Updated

It's a shame that Shamu and Flipper weren't available to offer their thoughts to the Supreme Court Wednesday, as the justices were presented with starkly conflicting views over the impact of sonar technology on marine life.

The U.S. Navy says its use of mid-range frequency sonar during training exercises has minimal impact on whales and dolphins. The Natural Resources Defense Council, which successfully blocked the Navy from using the sonar, says it causes great harm.

NRDC attorney Richard Kendall was quite dramatic when he likened the sound of the underwater sonar to the noise that would be created by 2,000 jet engines roaring in the courtroom.

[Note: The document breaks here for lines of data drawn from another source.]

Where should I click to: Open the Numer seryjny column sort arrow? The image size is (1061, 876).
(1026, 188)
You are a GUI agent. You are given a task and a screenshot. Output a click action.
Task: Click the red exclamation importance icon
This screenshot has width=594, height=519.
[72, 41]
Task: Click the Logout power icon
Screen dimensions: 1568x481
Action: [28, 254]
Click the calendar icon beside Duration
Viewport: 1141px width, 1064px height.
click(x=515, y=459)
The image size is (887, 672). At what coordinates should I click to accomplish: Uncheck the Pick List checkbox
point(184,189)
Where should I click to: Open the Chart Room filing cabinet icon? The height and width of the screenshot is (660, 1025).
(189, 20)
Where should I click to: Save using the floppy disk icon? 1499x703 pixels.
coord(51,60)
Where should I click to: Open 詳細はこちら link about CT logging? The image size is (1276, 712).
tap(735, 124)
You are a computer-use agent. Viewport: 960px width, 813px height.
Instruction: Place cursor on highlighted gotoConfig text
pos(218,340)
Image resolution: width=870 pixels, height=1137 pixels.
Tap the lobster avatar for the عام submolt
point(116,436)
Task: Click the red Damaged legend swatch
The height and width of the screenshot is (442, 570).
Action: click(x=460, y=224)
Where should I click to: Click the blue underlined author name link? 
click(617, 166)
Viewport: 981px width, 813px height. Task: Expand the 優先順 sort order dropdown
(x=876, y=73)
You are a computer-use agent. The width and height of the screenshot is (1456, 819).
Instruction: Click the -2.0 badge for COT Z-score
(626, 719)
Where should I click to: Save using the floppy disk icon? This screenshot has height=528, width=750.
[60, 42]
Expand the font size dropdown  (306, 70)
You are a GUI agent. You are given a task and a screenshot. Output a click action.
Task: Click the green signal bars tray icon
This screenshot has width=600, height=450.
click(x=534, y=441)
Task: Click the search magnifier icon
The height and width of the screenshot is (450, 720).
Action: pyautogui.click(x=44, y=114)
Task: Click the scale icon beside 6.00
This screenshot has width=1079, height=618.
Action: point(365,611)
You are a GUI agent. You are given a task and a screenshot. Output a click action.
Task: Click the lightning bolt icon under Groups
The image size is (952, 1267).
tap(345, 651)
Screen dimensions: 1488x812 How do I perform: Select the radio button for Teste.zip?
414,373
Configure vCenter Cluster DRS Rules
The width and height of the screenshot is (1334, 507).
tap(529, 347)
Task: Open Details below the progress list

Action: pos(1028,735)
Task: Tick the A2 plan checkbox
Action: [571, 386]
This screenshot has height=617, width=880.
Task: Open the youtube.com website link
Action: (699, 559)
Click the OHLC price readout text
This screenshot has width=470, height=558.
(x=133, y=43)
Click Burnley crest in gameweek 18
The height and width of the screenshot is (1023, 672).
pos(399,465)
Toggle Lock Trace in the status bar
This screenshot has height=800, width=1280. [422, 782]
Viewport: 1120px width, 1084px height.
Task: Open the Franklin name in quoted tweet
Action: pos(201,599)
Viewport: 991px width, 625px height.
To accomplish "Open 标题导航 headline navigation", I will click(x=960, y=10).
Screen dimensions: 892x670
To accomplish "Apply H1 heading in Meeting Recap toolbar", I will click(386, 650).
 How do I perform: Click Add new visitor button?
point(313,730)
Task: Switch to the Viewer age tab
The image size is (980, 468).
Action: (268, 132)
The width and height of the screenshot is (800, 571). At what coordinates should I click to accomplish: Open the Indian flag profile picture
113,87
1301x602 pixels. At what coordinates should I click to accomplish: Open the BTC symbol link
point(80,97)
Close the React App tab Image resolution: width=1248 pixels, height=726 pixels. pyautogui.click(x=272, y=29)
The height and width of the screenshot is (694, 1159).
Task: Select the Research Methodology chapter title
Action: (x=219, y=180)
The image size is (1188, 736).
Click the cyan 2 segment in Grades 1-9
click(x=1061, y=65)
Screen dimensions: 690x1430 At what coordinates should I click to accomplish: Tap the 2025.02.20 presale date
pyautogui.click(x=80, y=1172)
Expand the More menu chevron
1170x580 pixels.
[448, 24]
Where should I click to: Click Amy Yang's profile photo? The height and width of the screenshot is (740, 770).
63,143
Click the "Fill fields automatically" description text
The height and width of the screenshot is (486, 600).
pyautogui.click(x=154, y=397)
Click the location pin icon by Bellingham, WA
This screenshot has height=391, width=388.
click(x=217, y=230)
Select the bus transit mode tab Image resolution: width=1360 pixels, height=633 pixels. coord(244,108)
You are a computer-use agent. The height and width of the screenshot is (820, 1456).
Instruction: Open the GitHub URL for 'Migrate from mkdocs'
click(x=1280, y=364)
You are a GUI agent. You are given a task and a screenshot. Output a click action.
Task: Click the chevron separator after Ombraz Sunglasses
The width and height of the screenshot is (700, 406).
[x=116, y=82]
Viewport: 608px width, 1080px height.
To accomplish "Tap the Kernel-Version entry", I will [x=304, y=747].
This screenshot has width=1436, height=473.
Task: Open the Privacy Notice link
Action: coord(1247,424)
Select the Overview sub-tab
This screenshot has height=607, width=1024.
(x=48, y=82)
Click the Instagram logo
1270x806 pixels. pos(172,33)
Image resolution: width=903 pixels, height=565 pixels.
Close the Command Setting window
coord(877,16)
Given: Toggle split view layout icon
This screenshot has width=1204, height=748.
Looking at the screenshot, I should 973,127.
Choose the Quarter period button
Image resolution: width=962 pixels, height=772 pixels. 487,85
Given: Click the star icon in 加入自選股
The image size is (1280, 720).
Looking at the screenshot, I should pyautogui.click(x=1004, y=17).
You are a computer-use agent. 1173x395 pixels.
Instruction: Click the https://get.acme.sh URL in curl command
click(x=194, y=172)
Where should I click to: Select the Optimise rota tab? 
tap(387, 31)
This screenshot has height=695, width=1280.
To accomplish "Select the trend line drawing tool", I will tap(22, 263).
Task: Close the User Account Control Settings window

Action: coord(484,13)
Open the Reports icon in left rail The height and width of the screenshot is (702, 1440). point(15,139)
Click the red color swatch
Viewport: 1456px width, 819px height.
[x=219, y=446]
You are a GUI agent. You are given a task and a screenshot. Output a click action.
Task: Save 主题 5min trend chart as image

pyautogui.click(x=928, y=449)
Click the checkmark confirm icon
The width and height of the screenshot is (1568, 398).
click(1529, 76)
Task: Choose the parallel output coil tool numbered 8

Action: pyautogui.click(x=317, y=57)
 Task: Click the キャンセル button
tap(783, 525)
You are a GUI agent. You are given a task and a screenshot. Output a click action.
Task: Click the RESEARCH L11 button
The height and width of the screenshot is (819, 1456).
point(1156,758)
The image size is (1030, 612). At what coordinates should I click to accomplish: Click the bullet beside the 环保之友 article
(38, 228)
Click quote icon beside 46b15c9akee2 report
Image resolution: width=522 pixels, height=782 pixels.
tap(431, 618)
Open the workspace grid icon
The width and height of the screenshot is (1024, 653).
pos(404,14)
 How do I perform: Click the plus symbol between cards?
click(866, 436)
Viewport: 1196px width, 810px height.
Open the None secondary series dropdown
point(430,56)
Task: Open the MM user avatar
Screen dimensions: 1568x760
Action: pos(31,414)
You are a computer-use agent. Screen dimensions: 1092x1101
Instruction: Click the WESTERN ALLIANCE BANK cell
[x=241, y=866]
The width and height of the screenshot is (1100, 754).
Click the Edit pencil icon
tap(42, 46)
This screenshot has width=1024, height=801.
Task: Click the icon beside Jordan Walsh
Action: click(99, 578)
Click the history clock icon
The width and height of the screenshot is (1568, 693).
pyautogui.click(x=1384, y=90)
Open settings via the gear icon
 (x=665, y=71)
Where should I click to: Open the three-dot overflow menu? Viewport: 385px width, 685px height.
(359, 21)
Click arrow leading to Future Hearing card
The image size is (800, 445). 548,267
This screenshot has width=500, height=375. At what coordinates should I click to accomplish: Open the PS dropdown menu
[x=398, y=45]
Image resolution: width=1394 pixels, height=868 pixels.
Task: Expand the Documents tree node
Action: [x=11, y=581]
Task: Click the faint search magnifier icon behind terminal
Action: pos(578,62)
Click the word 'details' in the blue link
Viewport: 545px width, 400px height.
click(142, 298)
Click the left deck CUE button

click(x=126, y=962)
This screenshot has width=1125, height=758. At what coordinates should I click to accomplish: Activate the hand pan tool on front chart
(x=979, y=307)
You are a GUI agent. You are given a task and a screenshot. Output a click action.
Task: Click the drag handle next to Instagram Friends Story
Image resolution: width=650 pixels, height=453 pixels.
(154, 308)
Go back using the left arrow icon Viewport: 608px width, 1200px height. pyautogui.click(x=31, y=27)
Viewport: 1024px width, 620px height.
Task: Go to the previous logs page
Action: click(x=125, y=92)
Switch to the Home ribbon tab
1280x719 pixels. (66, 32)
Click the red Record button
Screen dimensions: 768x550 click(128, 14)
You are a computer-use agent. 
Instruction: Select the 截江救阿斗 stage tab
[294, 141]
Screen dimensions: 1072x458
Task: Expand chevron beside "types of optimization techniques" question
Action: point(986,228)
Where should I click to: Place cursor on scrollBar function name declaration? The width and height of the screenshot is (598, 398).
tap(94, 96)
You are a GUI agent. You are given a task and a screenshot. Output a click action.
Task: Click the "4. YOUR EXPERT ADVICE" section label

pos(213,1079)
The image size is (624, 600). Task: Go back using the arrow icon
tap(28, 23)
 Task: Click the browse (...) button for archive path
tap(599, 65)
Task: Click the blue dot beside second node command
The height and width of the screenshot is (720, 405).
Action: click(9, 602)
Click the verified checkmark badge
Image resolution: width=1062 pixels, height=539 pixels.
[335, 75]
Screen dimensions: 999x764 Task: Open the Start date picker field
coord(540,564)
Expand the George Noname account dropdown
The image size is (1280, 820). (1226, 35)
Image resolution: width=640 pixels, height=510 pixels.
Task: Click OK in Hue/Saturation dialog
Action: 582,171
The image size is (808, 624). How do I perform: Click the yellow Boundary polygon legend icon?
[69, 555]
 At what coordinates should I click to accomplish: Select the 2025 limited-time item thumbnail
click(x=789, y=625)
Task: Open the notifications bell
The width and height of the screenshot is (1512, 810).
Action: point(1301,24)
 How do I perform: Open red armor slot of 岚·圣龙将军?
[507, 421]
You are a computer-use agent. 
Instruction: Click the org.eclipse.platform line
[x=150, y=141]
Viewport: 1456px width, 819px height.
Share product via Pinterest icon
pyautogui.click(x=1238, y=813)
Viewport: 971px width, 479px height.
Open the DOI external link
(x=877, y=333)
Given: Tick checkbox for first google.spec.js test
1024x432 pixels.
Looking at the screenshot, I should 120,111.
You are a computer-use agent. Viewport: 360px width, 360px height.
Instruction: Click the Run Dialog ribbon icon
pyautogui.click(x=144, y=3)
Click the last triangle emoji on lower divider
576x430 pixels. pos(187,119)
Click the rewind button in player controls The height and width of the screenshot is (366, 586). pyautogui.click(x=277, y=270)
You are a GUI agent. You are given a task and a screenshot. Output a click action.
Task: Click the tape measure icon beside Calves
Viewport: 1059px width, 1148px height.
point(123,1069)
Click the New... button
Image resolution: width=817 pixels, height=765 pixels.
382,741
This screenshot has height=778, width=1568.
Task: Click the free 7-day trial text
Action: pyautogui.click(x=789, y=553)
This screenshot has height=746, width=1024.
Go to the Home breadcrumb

Kendall described the specific impact on beaked whales, who try to surface when hit with the sonar waves. "[S]ince they dive down for so long, if they come up too fast they get the bends," he told the Court. "When they do the necropsies of these beaked whales, they find hemorrhaging, the embolisms in various parts of the bloodstream and many, many deaths."

The Navy says 40 years of successful sonar testing in the Pacific Ocean shows sonar technology is relatively harmless. Justice Samuel Alito pressed the Navy's lawyer on this point, that any harm to marine life was most likely to be temporary and without injury. This harm was described as whales and dolphins simply turning away from the sonar or brief disruptions to their feeding or breeding patterns.

Wednesday's arguments mark the high-water mark of many years of litigation and disputes between the environmentalist group and the Navy's Third Fleet, based in San Diego. The rather basic practical dispute rests on the harm the sonar waves pose to marine mammals. The two sides were unable to reach agreement on how far from a sonar testing ship mammals like whales and dolphins had to be for them to be safe.

This failure to reach an accord drew some exasperated comments from Justice Stephen Breyer: "[W]hy couldn't you work this thing out?" Breyer went on to wonder why "you are asking us who know nothing about whales and less about the military to start reading all these documents to try to figure out who's right in the case where the other side says the other side is totally unreasonable."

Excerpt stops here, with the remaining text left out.